PROMPT – Reproduce each of the records below word for word, in their original order.

Dataset rows

━━━━━━

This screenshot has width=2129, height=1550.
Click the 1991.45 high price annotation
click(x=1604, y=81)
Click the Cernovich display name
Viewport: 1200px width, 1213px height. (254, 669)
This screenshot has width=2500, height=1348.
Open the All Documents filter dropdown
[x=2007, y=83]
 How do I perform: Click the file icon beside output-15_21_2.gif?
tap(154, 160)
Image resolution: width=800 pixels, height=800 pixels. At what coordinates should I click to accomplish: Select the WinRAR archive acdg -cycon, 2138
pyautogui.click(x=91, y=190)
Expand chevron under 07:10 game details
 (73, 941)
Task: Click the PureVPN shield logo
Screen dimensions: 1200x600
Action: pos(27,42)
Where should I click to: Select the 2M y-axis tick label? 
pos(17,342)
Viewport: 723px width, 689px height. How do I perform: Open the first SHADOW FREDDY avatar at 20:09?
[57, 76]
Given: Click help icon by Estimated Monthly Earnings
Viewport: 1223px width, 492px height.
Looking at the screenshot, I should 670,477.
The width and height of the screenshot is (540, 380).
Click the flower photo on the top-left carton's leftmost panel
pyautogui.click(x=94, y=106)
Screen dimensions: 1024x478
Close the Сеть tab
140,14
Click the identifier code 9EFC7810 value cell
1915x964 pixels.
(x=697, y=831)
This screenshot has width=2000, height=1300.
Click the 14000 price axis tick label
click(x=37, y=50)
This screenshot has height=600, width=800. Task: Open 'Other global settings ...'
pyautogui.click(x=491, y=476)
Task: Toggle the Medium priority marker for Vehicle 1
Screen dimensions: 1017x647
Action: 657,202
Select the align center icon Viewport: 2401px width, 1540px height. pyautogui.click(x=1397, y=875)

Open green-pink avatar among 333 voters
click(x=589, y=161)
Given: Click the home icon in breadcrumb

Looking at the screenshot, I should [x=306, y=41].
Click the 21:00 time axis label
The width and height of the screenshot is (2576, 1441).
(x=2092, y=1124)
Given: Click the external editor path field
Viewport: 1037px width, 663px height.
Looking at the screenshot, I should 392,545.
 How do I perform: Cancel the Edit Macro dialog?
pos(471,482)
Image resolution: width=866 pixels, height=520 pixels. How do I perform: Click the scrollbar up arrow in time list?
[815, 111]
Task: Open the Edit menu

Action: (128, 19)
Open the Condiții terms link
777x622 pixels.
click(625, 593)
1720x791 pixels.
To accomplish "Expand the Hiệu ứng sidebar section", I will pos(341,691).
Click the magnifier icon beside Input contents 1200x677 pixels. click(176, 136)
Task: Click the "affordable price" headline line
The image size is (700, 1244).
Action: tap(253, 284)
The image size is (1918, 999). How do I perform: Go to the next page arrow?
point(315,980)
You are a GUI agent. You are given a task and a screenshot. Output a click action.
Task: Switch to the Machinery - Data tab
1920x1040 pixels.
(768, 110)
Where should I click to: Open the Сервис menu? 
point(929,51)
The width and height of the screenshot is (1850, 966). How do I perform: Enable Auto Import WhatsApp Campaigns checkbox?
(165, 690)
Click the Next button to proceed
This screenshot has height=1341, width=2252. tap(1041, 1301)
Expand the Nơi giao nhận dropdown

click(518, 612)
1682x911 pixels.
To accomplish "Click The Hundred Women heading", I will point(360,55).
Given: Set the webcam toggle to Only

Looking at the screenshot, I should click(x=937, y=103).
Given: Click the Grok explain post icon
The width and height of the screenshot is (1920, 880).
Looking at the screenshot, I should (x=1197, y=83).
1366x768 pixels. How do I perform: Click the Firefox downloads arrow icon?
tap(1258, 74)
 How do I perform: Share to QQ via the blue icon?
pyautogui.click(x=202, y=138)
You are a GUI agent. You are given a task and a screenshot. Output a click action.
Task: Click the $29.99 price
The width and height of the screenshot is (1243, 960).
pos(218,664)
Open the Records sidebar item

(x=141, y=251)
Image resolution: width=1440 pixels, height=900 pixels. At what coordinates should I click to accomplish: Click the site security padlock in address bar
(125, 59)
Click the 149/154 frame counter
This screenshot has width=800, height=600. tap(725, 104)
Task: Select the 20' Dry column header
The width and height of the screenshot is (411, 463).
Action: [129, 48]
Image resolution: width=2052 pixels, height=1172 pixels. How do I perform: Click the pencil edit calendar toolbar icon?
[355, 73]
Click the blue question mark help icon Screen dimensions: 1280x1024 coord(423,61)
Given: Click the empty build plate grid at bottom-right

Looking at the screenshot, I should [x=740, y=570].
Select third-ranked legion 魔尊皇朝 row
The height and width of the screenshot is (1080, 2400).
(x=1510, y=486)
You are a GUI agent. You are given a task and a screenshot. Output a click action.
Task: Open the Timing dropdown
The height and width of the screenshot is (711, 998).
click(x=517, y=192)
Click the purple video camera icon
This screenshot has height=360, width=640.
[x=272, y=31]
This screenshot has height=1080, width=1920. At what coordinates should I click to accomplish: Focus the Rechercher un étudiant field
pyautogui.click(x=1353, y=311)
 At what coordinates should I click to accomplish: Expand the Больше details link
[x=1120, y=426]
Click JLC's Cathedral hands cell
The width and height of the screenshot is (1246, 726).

━━━━━━

TASK RESPONSE –
This screenshot has width=2129, height=1550.
Click the 1991.45 high price annotation
click(x=1604, y=81)
Click the Cernovich display name
Viewport: 1200px width, 1213px height. (254, 669)
This screenshot has width=2500, height=1348.
Open the All Documents filter dropdown
[x=2007, y=83]
 How do I perform: Click the file icon beside output-15_21_2.gif?
tap(154, 160)
Image resolution: width=800 pixels, height=800 pixels. At what coordinates should I click to accomplish: Select the WinRAR archive acdg -cycon, 2138
pyautogui.click(x=91, y=190)
Expand chevron under 07:10 game details
 (73, 941)
Task: Click the PureVPN shield logo
Screen dimensions: 1200x600
Action: pos(27,42)
Where should I click to: Select the 2M y-axis tick label? 
pos(17,342)
Viewport: 723px width, 689px height. How do I perform: Open the first SHADOW FREDDY avatar at 20:09?
[57, 76]
Given: Click help icon by Estimated Monthly Earnings
Viewport: 1223px width, 492px height.
Looking at the screenshot, I should 670,477.
The width and height of the screenshot is (540, 380).
Click the flower photo on the top-left carton's leftmost panel
pyautogui.click(x=94, y=106)
Screen dimensions: 1024x478
Close the Сеть tab
140,14
Click the identifier code 9EFC7810 value cell
1915x964 pixels.
(x=697, y=831)
This screenshot has width=2000, height=1300.
Click the 14000 price axis tick label
click(x=37, y=50)
This screenshot has height=600, width=800. Task: Open 'Other global settings ...'
pyautogui.click(x=491, y=476)
Task: Toggle the Medium priority marker for Vehicle 1
Screen dimensions: 1017x647
Action: 657,202
Select the align center icon Viewport: 2401px width, 1540px height. pyautogui.click(x=1397, y=875)

Open green-pink avatar among 333 voters
click(x=589, y=161)
Given: Click the home icon in breadcrumb

Looking at the screenshot, I should [x=306, y=41].
Click the 21:00 time axis label
The width and height of the screenshot is (2576, 1441).
(x=2092, y=1124)
Given: Click the external editor path field
Viewport: 1037px width, 663px height.
Looking at the screenshot, I should 392,545.
 How do I perform: Cancel the Edit Macro dialog?
pos(471,482)
Image resolution: width=866 pixels, height=520 pixels. How do I perform: Click the scrollbar up arrow in time list?
[815, 111]
Task: Open the Edit menu

Action: (128, 19)
Open the Condiții terms link
777x622 pixels.
click(625, 593)
1720x791 pixels.
To accomplish "Expand the Hiệu ứng sidebar section", I will pos(341,691).
Click the magnifier icon beside Input contents 1200x677 pixels. click(176, 136)
Task: Click the "affordable price" headline line
The image size is (700, 1244).
Action: tap(253, 284)
The image size is (1918, 999). How do I perform: Go to the next page arrow?
point(315,980)
You are a GUI agent. You are given a task and a screenshot. Output a click action.
Task: Switch to the Machinery - Data tab
1920x1040 pixels.
(768, 110)
Where should I click to: Open the Сервис menu? 
point(929,51)
The width and height of the screenshot is (1850, 966). How do I perform: Enable Auto Import WhatsApp Campaigns checkbox?
(165, 690)
Click the Next button to proceed
This screenshot has height=1341, width=2252. tap(1041, 1301)
Expand the Nơi giao nhận dropdown

click(518, 612)
1682x911 pixels.
To accomplish "Click The Hundred Women heading", I will point(360,55).
Given: Set the webcam toggle to Only

Looking at the screenshot, I should click(x=937, y=103).
Given: Click the Grok explain post icon
The width and height of the screenshot is (1920, 880).
Looking at the screenshot, I should (x=1197, y=83).
1366x768 pixels. How do I perform: Click the Firefox downloads arrow icon?
tap(1258, 74)
 How do I perform: Share to QQ via the blue icon?
pyautogui.click(x=202, y=138)
You are a GUI agent. You are given a task and a screenshot. Output a click action.
Task: Click the $29.99 price
The width and height of the screenshot is (1243, 960).
pos(218,664)
Open the Records sidebar item

(x=141, y=251)
Image resolution: width=1440 pixels, height=900 pixels. At what coordinates should I click to accomplish: Click the site security padlock in address bar
(125, 59)
Click the 149/154 frame counter
This screenshot has width=800, height=600. tap(725, 104)
Task: Select the 20' Dry column header
The width and height of the screenshot is (411, 463).
Action: [129, 48]
Image resolution: width=2052 pixels, height=1172 pixels. How do I perform: Click the pencil edit calendar toolbar icon?
[355, 73]
Click the blue question mark help icon Screen dimensions: 1280x1024 coord(423,61)
Given: Click the empty build plate grid at bottom-right

Looking at the screenshot, I should [x=740, y=570].
Select third-ranked legion 魔尊皇朝 row
The height and width of the screenshot is (1080, 2400).
(x=1510, y=486)
You are a GUI agent. You are given a task and a screenshot. Output a click action.
Task: Open the Timing dropdown
The height and width of the screenshot is (711, 998).
click(x=517, y=192)
Click the purple video camera icon
This screenshot has height=360, width=640.
[x=272, y=31]
This screenshot has height=1080, width=1920. At what coordinates should I click to accomplish: Focus the Rechercher un étudiant field
pyautogui.click(x=1353, y=311)
 At what coordinates should I click to accomplish: Expand the Больше details link
[x=1120, y=426]
Click JLC's Cathedral hands cell
The width and height of the screenshot is (1246, 726).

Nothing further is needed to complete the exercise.